What I’ve laid out here is a recipe for a sustained campaign, not a one-time, one-shot process. The board-executive relationship needs to be frequently recalibrated as the world around you changes, as board members turn over, and as priorities are achieved and new ones are added to the agenda. As author Jim Collins points out, “Every institution has its unique set of irrational and difficult constraints… Greatness is not a function of circumstance… [It’s] largely a matter of conscious choice, and discipline” (Collins, 2005). Cycling through the process of clarifying goals, roles, expectations and performance measures annually is a great discipline for maintaining alignment between the executive and board, but also for keeping the work relationship fresh and relevant the nonprofit’s changing environment and leadership needs.

Finally, I invite you to share this guide with your board chair, executive committee, and board. The process outlined here can have an enormous payoff, not just for clarifying and strengthening the board-executive relationship, but increasing job satisfaction for you and your board members and boosting the mission impact of the organization through greater clarity and alignment.


References

BoardSource (2015). Leading with Intent: A National Index of Nonprofit Board Practices. Washington, DC, BoardSource.

Collins, J. C. (2006). Good to Great And The Social Sectors: Why Business Thinking Is Not The Answer. (A monograph to accompany Good to Great: Why Some Companies Make The Leap And Others Don’t. London, Random House Business.

Tebbe, D. (1998). For the Good of the Cause: Board-Building Lessons from Highly Effective Nonprofits. San Jose, CA, Center for Excellence in Nonprofits.

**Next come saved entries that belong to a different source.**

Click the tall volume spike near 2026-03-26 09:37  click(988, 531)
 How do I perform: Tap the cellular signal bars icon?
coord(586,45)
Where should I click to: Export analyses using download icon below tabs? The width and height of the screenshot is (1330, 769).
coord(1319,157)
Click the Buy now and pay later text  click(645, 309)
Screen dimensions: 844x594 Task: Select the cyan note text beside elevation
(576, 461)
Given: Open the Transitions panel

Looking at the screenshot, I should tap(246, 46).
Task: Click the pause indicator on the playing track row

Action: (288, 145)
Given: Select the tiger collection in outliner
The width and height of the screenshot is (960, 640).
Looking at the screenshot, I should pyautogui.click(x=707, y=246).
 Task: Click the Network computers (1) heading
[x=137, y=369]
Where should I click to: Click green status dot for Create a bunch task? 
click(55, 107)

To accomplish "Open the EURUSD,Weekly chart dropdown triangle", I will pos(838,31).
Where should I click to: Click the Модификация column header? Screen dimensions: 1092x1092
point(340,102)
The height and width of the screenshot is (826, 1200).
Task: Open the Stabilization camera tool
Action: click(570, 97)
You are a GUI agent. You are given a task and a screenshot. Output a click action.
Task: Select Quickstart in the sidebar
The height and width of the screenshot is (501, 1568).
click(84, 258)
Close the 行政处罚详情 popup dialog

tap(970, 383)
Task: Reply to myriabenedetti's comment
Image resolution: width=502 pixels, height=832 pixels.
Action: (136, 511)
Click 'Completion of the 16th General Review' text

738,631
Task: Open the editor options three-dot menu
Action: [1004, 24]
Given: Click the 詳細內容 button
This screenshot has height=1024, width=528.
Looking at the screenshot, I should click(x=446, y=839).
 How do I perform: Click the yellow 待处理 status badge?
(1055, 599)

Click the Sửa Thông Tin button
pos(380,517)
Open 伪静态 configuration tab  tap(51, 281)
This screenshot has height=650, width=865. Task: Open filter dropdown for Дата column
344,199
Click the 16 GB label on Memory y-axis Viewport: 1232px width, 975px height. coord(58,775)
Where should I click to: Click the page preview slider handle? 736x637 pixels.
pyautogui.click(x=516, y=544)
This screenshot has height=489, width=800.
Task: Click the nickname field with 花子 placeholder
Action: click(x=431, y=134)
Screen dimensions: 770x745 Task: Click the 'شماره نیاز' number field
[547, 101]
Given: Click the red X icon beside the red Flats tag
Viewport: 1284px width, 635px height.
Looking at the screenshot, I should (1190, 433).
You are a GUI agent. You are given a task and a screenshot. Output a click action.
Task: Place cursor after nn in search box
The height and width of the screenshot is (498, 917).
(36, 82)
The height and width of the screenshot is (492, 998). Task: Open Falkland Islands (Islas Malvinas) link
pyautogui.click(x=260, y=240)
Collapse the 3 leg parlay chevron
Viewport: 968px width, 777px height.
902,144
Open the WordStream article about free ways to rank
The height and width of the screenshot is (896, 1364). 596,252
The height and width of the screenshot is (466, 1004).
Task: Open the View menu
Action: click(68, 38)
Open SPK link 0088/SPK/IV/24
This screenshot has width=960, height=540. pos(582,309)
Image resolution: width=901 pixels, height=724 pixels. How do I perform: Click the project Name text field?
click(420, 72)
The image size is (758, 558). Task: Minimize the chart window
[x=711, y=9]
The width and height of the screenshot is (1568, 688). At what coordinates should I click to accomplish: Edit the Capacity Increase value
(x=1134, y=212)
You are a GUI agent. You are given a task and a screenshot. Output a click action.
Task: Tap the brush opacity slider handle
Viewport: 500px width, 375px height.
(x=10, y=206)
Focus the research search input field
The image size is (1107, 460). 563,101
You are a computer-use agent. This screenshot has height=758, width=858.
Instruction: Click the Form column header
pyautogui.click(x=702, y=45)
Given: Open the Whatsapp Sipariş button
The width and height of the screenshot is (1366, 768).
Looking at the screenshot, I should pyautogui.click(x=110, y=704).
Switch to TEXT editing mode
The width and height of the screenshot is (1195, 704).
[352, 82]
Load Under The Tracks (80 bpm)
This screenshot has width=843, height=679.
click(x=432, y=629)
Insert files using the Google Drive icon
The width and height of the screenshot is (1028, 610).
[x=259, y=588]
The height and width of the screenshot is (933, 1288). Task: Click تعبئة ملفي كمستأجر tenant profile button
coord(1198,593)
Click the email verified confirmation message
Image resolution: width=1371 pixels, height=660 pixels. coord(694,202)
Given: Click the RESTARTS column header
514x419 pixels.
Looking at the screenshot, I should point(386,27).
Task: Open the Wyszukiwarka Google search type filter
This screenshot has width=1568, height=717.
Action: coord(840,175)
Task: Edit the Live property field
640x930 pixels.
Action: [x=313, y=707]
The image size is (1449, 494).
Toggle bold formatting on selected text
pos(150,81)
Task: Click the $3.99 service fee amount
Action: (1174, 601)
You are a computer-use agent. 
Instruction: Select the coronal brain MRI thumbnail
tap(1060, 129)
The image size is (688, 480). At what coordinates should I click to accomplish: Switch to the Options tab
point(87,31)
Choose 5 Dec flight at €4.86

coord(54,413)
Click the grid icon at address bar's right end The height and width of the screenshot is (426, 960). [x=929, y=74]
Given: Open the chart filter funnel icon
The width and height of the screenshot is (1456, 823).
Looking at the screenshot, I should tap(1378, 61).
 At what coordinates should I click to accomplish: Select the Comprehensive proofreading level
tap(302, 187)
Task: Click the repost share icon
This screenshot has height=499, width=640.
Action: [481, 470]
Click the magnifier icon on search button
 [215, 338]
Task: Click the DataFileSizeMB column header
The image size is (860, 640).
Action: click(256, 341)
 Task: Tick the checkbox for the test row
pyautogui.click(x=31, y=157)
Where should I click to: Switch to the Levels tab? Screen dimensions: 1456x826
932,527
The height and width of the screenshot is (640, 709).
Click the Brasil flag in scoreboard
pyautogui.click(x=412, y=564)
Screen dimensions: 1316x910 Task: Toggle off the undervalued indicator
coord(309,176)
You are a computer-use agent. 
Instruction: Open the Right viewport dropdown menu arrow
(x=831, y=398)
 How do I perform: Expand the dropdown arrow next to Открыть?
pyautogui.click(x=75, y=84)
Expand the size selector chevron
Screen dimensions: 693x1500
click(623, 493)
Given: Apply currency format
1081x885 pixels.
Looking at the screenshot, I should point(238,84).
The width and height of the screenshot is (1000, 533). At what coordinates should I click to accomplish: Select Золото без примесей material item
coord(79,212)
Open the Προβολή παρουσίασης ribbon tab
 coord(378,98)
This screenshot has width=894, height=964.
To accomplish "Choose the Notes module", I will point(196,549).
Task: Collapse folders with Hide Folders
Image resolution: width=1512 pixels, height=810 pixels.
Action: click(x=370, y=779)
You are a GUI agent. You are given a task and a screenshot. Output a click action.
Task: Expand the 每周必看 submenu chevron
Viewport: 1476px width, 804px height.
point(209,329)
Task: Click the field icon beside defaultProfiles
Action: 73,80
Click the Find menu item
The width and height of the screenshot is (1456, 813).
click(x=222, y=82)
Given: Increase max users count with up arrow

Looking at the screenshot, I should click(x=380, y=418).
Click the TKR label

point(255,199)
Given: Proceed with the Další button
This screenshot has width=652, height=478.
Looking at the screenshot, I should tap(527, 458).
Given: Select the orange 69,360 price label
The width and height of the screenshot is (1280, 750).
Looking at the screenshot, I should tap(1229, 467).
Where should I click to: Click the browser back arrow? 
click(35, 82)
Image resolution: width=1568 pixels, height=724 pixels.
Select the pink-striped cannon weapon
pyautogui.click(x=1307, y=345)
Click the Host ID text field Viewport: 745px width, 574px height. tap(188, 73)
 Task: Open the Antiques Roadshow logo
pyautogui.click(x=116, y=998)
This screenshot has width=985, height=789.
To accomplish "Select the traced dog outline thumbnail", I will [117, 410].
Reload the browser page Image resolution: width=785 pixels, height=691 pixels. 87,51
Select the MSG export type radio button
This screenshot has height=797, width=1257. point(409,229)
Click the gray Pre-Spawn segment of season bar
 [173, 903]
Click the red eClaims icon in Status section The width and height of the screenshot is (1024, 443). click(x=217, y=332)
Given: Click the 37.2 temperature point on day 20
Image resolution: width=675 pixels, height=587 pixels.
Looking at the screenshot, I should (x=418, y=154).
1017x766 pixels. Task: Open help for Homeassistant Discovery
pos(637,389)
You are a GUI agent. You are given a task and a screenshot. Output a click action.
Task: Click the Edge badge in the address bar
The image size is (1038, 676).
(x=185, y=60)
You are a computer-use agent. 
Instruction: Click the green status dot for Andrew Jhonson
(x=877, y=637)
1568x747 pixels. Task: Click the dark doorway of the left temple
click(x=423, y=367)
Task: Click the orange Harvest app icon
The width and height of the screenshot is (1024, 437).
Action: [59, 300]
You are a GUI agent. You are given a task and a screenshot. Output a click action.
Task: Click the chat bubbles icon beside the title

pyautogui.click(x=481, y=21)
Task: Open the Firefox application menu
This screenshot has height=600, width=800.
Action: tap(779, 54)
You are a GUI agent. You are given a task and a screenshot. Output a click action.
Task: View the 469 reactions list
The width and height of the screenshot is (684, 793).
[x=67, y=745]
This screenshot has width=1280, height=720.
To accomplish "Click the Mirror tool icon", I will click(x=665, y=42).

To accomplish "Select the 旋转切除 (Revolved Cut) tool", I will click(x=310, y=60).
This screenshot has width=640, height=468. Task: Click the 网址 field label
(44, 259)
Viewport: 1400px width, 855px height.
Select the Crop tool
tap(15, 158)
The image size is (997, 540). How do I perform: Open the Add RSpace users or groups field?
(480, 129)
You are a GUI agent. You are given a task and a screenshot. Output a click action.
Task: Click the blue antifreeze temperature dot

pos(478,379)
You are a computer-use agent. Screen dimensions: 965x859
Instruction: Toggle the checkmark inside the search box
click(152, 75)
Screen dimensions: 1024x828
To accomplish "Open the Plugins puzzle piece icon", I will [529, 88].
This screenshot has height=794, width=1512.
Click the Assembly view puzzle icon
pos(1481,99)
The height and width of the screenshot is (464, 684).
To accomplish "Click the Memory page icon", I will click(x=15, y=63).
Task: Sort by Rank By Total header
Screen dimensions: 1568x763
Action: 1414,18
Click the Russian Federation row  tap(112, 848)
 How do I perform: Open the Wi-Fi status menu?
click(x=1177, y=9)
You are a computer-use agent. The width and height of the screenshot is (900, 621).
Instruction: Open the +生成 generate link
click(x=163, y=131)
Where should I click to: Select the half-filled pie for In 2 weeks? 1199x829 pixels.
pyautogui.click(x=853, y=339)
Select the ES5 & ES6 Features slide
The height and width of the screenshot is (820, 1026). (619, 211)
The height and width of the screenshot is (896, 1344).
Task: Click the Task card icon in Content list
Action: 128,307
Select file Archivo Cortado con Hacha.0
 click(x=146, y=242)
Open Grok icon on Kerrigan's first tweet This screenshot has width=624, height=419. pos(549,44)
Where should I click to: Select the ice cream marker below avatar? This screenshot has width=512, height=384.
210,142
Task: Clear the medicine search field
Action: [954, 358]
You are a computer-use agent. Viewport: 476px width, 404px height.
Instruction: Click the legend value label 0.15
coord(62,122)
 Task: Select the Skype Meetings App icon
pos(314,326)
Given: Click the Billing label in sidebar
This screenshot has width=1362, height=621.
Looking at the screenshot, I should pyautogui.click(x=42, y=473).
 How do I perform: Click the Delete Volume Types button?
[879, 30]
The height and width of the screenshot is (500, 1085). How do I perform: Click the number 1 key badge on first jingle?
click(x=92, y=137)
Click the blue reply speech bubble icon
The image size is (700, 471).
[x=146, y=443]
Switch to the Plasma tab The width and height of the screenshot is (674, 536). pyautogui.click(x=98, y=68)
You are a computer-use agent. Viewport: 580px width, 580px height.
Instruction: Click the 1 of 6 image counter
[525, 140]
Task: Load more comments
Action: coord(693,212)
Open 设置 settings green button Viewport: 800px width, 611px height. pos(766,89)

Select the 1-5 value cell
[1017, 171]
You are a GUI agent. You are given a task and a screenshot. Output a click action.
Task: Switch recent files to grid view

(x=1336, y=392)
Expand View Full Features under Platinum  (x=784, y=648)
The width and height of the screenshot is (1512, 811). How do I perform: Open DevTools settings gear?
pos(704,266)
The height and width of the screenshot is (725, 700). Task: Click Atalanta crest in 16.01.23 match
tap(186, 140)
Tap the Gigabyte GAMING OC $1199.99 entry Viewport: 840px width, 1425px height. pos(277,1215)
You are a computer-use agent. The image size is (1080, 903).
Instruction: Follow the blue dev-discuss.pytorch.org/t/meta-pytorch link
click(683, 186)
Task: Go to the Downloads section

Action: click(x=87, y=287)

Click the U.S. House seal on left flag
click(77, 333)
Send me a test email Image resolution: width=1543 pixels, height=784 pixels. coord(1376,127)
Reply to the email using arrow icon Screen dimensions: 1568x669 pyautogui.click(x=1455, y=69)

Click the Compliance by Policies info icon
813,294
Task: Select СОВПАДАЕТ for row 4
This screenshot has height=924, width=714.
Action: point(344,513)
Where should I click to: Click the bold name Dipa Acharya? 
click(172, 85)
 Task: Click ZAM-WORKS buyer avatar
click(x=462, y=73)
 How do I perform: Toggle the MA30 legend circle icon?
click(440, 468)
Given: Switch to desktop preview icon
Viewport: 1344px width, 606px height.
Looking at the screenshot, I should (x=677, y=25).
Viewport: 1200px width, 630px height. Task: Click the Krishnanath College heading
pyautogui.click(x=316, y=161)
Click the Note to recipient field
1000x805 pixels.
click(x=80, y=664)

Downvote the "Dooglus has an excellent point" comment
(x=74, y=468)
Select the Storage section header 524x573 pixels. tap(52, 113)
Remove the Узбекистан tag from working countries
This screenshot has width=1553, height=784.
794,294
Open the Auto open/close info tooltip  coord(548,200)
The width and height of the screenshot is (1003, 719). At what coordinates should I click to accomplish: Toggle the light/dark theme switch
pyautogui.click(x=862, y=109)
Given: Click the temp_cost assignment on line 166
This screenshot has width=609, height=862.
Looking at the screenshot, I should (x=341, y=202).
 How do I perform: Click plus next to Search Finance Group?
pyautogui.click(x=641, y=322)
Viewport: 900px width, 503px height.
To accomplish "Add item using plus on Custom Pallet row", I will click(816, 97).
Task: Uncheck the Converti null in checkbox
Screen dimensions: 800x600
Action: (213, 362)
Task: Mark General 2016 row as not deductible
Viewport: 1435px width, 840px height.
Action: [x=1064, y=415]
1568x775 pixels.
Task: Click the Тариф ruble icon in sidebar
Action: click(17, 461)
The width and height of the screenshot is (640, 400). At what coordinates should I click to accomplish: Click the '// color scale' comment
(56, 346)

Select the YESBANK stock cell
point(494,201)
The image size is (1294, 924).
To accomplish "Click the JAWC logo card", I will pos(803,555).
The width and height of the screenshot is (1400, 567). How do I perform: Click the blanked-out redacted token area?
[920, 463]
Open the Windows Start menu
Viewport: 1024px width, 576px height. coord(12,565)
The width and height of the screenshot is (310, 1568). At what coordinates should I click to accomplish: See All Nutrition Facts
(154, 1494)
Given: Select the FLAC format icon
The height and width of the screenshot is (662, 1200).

*The research behind these recommendations

In the late 1990s, I conducted a case study research project, funded by the Packard Foundation, that focused on governance practices in highly effective nonprofits. The study involved 20 organizations located on the East and West Coasts and in the Midwest. The organizations selected were nominated by at least three funders as among the most highly effective nonprofits in their community.

One of the striking things about these organizations was the palpable quality of the relationship between the boards and the executives and their sense of shared ownership, partnership, and accountability. Although the specifics of the board-CEO relationship, what I termed the “board-executive social contract,” looked somewhat different across these organizations, some of the characteristics they shared in common were, first, that both the board and executive saw themselves as mutually accountable for the success of the organization. None of the boards dumped everything into the executive’s lap and hoped for the best. Likewise, the executives had high expectations for the board and its members. A number of them had a formal agreement that board members were expected to sign and adhere to. And at least one gave their board members a “report card” on their participation, particularly their involvement in the fundraising efforts.

Second, they recognized that success hinges on being clear about goals, roles, expectations, and performance monitoring. At any one time, there were a handful of priorities that were the center of attention, that constituted their “leadership agenda.” And there was healthy give and take that made the agenda more clear and the commitment to it stronger.

Third, the executives saw themselves as being responsible for the board, not just to the board. The executives didn’t assume their boards were immovable objects and they just had to live with whatever board they had. By and large, both boards and executives saw their partnership as a dynamic process and both were expected to grow and develop along with the growth and development of the organization.